The records =

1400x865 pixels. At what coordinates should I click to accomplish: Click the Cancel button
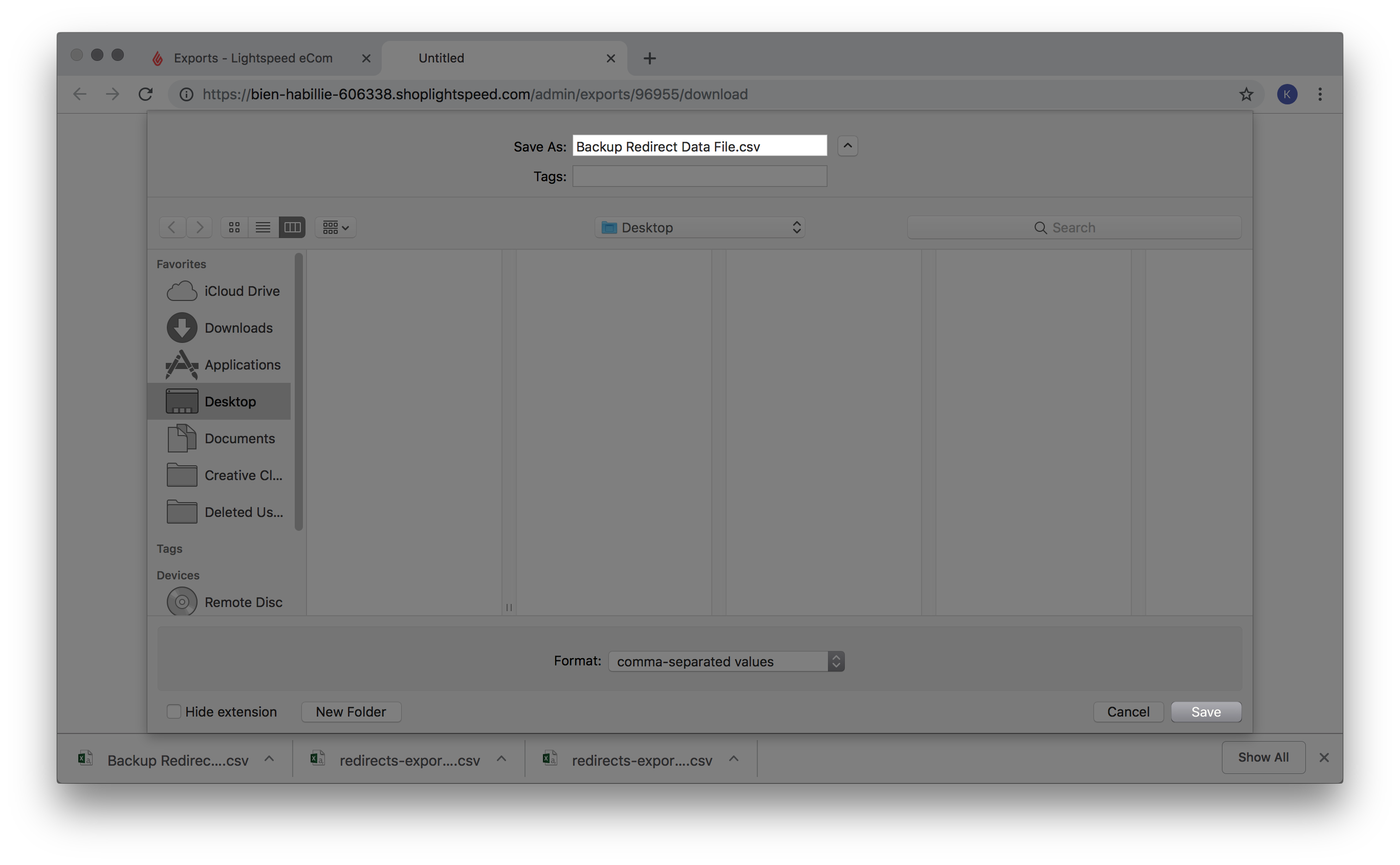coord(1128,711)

---

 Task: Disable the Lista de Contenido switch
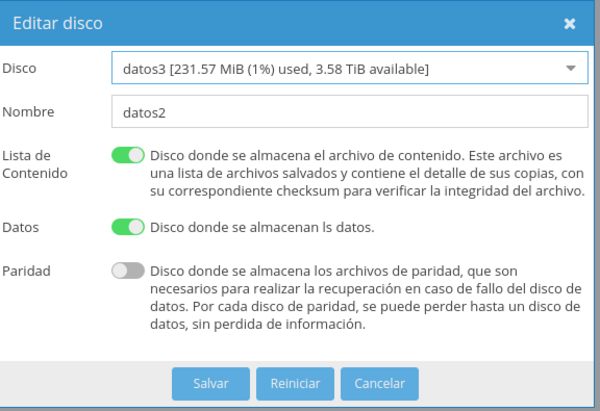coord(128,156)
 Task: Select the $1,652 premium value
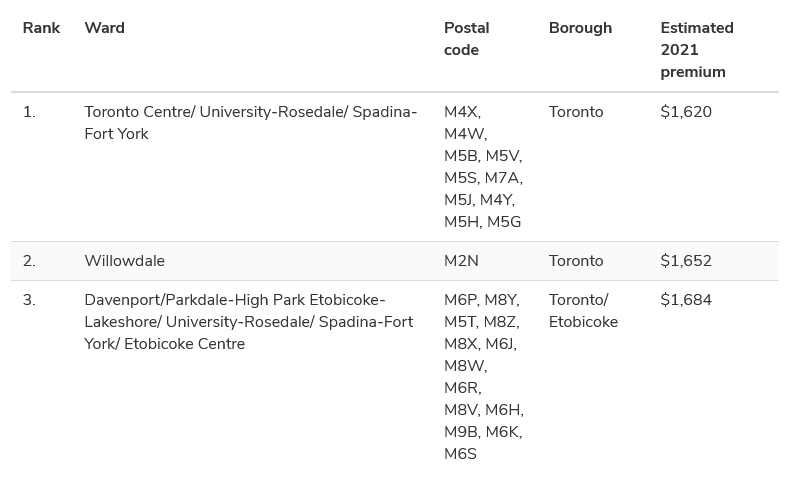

* * *

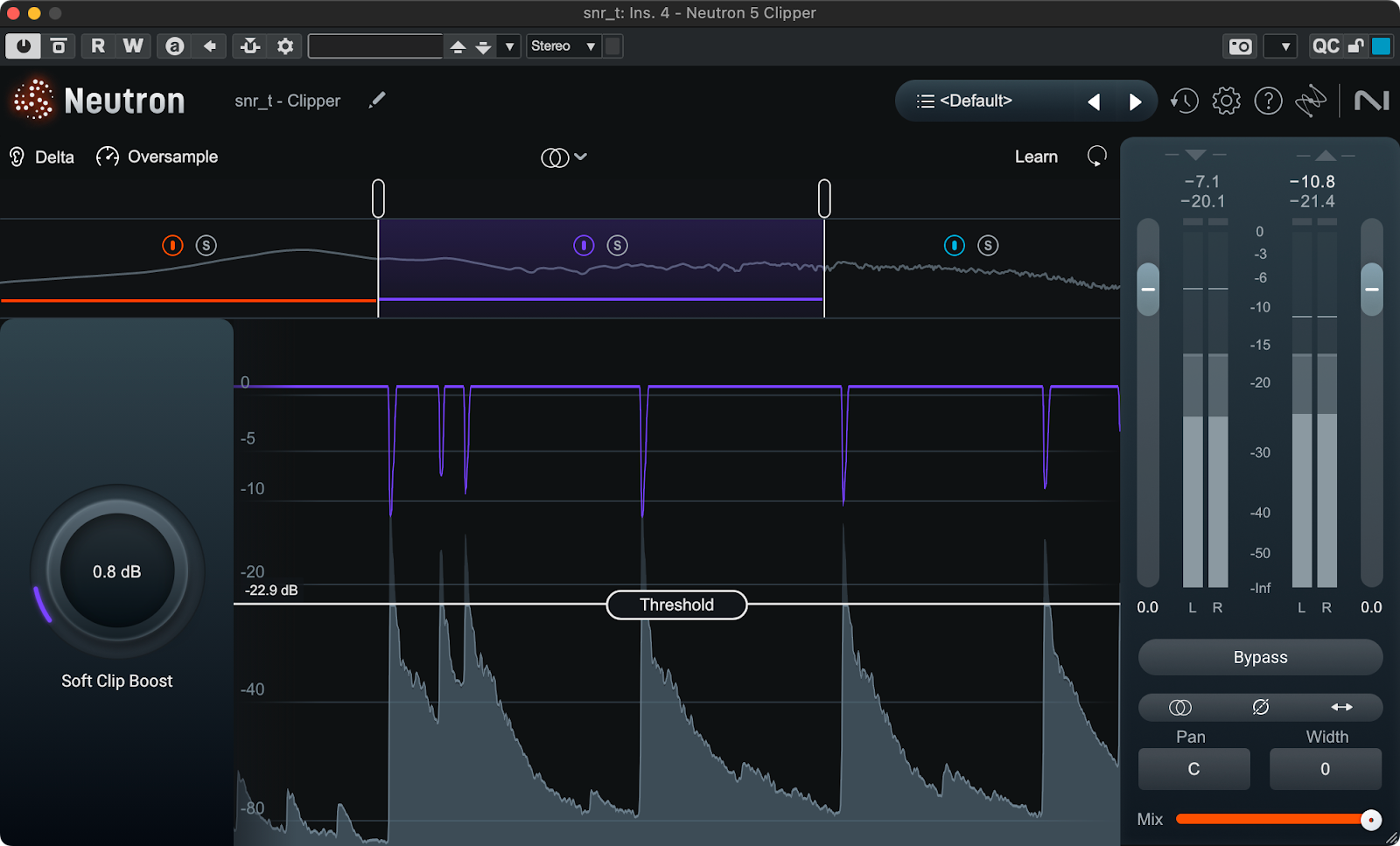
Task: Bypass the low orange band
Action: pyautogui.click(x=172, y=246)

Problem to solve =
Write out exactly the lines above between the one with "Task: Disable the Lista de Contenido switch" and the one with "Task: Select the $1,652 premium value", inclusive, with pictures left out.

Written answer =
 Task: Disable the Lista de Contenido switch
coord(128,156)
 Task: Select the $1,652 premium value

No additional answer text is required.